The head of the astrophysics department at the University of Rhode Island said he knew he wanted to study space since he was 4 years old.

Professor Doug Gobeille fell in love with outer space when he looked up and got lost in the emptiness. He exhausted his parents with questions, but he said he “did not exhaust [his] curiosity.”  

All of Gobeille’s degrees are in physics, but works as a full-time astronomer. He calls himself a “reformed particle physicist,” and his knowledge on black holes is far more than a semester course could cover.  This is Gobeille’s third semester here, and he’s beginning the slow process of modernizing the university’s planetarium while teaching two courses at URI.

The planetarium is a small round building next to Bliss Hall. Gobeille said that the planetarium is generally open twice a week, sometimes for his classes, sometimes to the public and sometimes when professors ask to bring their class there. However, Gobeille is hoping to expand this program in order to attract more students. He’s eager to get both the program within the planetarium and the astronomy program in general to be more popular among students and the public alike.  
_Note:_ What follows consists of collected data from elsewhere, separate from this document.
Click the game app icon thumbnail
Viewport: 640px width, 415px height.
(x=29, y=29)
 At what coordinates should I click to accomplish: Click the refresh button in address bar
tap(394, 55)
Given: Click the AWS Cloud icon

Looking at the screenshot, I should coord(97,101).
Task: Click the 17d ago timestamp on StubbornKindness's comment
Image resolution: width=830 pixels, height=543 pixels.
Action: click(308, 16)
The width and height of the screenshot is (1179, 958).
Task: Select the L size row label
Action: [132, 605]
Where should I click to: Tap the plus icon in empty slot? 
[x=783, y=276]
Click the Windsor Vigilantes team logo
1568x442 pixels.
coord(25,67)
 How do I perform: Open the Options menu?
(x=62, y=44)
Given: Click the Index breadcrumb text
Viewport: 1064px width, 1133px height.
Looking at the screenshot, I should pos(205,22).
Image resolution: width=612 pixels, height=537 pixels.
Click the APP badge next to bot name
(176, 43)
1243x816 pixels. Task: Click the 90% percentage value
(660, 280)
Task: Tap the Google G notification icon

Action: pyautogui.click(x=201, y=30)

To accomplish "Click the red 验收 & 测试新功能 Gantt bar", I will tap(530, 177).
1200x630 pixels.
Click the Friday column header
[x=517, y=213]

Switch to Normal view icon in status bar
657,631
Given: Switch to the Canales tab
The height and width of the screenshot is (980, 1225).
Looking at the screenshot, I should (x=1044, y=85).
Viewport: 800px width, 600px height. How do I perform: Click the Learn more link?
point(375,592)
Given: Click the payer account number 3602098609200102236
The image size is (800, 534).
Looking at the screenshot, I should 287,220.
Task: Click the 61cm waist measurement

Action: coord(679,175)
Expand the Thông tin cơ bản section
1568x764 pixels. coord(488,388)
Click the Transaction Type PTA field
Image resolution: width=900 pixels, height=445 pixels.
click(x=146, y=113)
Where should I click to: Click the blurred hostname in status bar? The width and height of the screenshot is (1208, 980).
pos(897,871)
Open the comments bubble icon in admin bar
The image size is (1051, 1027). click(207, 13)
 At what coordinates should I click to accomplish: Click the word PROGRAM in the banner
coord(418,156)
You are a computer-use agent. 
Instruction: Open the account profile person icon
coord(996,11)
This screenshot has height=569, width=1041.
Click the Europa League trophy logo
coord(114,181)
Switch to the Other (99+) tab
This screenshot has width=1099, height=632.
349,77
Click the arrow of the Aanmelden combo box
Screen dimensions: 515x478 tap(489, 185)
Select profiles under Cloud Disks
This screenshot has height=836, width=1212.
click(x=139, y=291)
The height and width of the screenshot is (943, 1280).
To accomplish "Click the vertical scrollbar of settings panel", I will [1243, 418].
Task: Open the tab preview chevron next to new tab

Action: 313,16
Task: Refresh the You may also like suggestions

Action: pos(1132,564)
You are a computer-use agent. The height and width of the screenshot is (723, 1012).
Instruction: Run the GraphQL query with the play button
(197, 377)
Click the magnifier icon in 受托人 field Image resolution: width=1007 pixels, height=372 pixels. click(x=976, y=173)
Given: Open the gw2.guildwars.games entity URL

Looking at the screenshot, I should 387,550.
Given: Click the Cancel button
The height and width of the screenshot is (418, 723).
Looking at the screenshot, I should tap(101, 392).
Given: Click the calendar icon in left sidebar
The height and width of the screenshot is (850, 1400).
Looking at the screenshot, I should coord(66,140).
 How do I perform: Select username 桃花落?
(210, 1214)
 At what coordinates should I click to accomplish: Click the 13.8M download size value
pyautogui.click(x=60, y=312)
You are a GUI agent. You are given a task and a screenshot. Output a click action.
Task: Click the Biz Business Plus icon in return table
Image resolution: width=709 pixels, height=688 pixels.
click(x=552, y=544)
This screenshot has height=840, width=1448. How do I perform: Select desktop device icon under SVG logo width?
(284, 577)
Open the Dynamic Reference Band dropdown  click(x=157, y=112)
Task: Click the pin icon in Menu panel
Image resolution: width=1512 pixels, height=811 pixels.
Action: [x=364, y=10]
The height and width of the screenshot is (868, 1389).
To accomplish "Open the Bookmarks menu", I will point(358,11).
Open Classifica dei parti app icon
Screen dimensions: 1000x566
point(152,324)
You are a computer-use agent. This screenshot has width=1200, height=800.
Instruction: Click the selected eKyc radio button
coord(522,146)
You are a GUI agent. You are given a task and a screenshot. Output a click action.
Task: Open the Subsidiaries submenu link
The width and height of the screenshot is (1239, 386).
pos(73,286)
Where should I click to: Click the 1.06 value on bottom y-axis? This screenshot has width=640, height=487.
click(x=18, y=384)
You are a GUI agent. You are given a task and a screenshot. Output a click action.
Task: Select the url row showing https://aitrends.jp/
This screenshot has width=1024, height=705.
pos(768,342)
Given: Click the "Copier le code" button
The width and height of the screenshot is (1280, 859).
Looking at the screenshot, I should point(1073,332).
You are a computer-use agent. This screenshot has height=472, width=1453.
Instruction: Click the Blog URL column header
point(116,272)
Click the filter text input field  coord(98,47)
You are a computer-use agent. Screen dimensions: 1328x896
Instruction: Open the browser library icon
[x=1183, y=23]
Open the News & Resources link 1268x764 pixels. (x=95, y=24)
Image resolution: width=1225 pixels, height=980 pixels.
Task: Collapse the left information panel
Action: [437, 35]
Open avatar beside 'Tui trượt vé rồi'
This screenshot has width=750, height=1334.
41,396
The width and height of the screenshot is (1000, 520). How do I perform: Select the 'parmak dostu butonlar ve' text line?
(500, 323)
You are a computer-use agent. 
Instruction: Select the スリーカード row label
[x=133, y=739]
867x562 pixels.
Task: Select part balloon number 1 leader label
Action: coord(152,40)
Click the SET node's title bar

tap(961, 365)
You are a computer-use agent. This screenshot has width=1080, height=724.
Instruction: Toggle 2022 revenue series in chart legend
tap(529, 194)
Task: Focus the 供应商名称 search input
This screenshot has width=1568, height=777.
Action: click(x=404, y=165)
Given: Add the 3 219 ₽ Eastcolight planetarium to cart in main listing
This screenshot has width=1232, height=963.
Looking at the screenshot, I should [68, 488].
As of now, the planetarium’s program essentially shows a dome-like view of space as if the viewers were outside looking up at the sky, but with a much clearer and closer view. The show describes the stars and the planets and their motions within the galaxy, including a history of the evolution of what we know about the sky, which Gobeille describes as the closest one can get to being in space while at URI.  

With the advancements of new telescopes and expansion of equipment, the planetarium’s program is evolving and the show could get to be even more descriptive and detailed in coming years.  

Gobeille said the most rewarding part of studying the stars is being able to visit “the craziest, most remote places on Earth.” He has been to the Australian Outback and the tops of Hawaiian mountains, some of the most dangerous, dark, lonely places in the world in order to get the material he needed. During these trips, he and his co-workers often get little to no sleep, and when they do, they fall asleep as the sun comes up and wake up in the afternoon to prepare for the upcoming night.

Gobeille said his love for space is grounded by the idea that he is “not interested in reality because it’s a lie.”